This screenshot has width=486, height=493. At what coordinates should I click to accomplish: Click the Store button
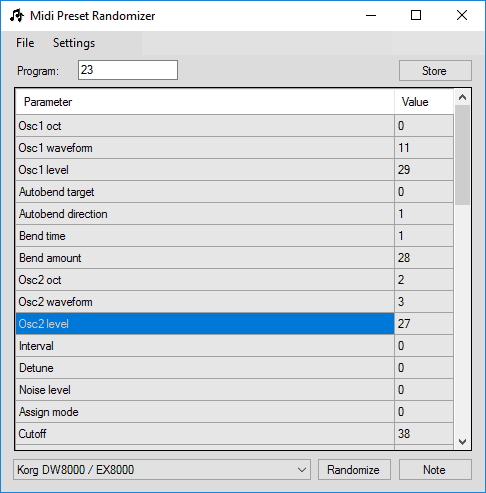point(435,71)
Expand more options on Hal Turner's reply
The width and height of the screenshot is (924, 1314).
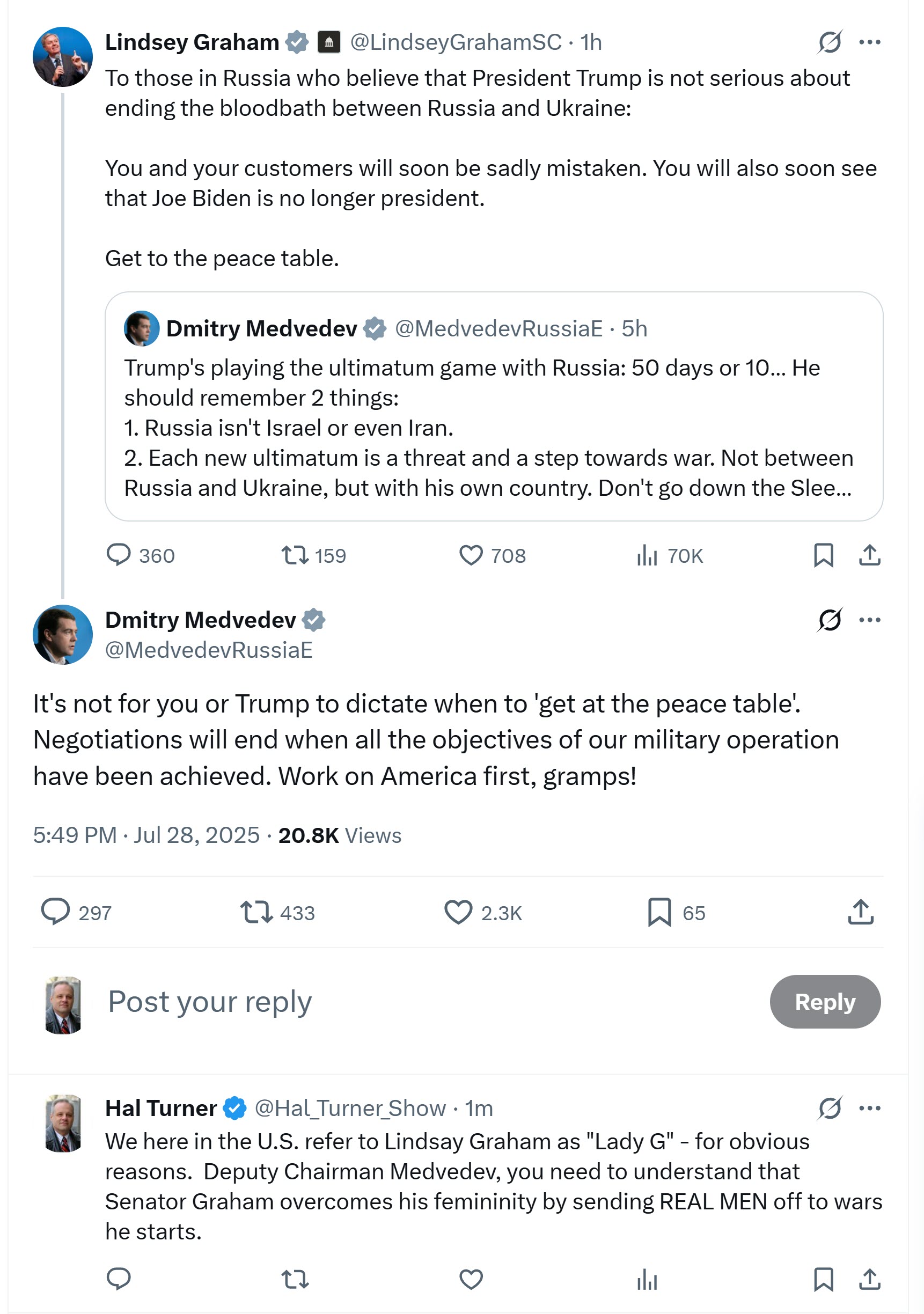click(x=870, y=1108)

......

→ Short problem:
Revise the rows above by replacing each occurrence of "screenshot" with "image" and leaving everything else as it stands. Omit the pictures from your answer.

→ Correct output:
This image has width=486, height=493. At what coordinates should I click to accomplish: Click the Store button
point(435,71)
Expand more options on Hal Turner's reply
The width and height of the image is (924, 1314).
click(x=870, y=1108)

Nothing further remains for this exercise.